- Exercise prompt -
Apart from the pictures, please restate every entry below exactly.
Records supplied Start Marker
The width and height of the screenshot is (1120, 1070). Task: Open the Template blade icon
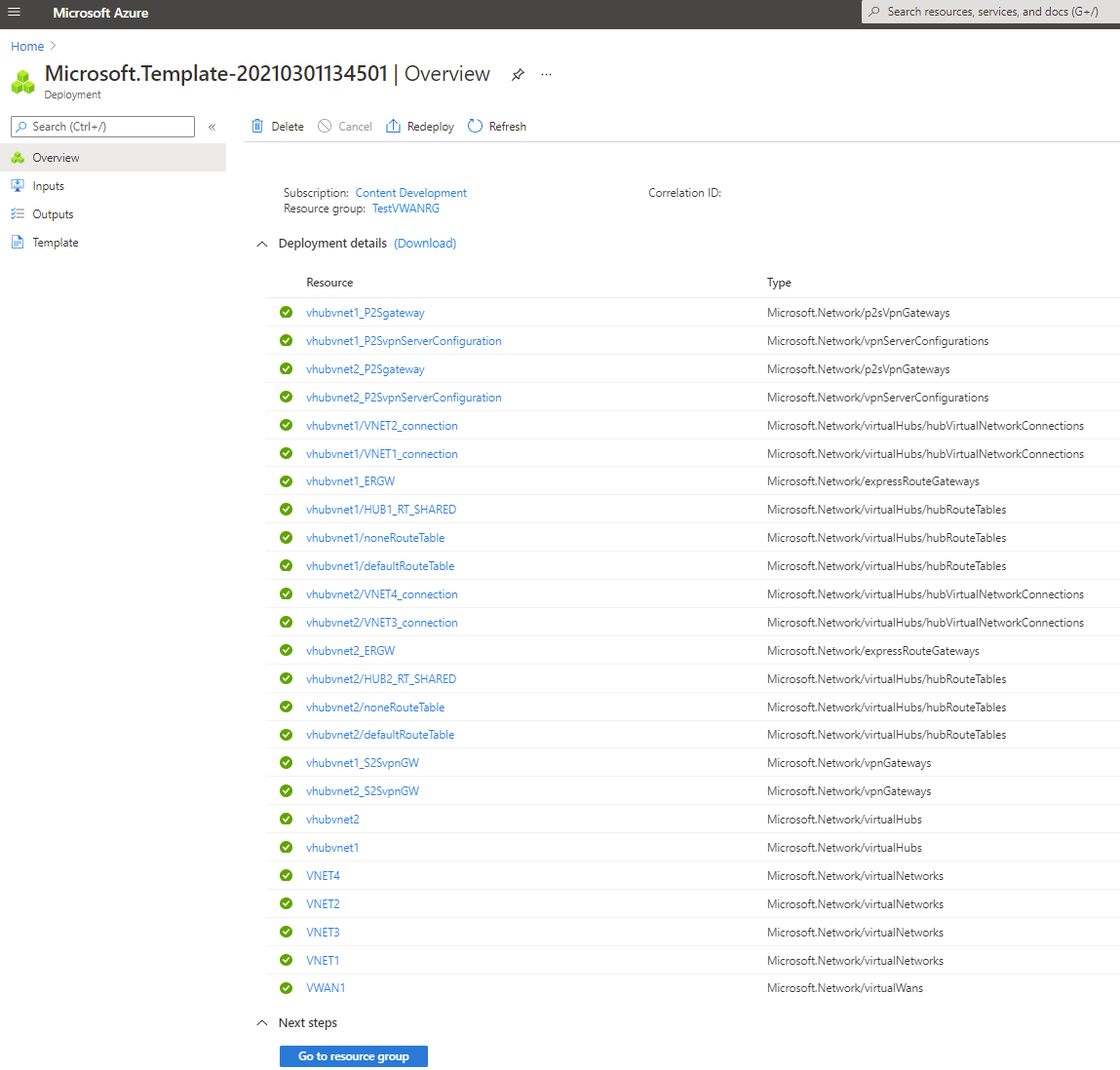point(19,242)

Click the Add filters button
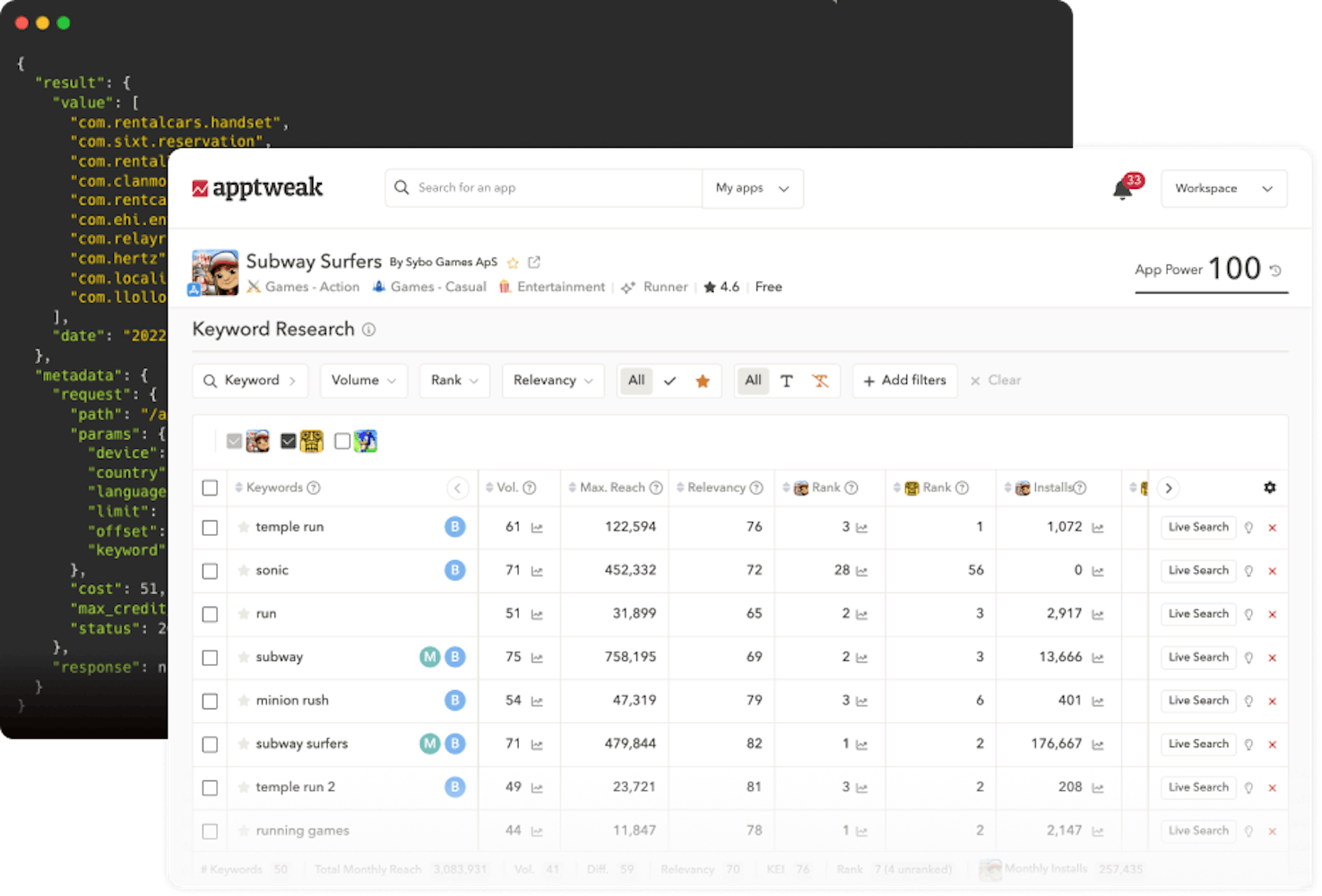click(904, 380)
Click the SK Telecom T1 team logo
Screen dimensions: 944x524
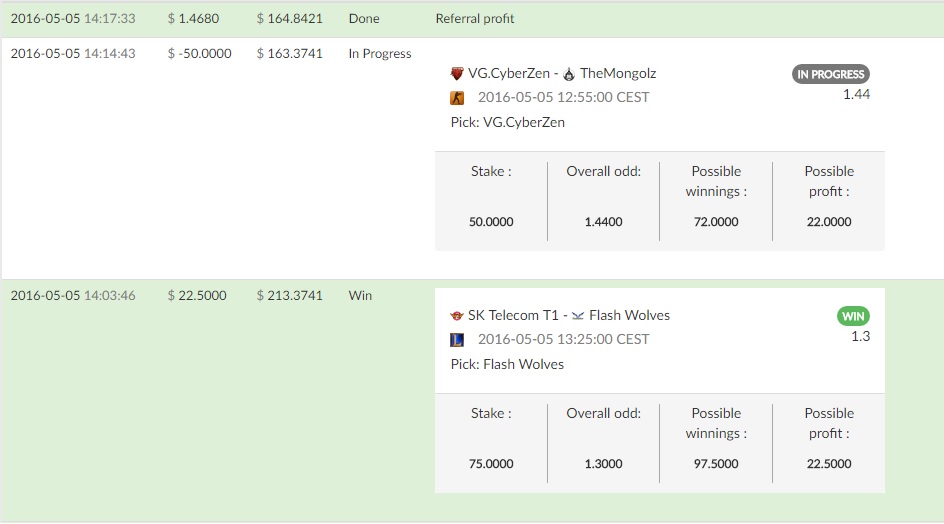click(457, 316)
Records supplied End Marker
- Final answer -
The width and height of the screenshot is (1120, 1070). Task: Open the Template blade icon
point(19,242)

Click the Add filters button
click(904, 380)
Click the SK Telecom T1 team logo
Screen dimensions: 944x524
click(457, 316)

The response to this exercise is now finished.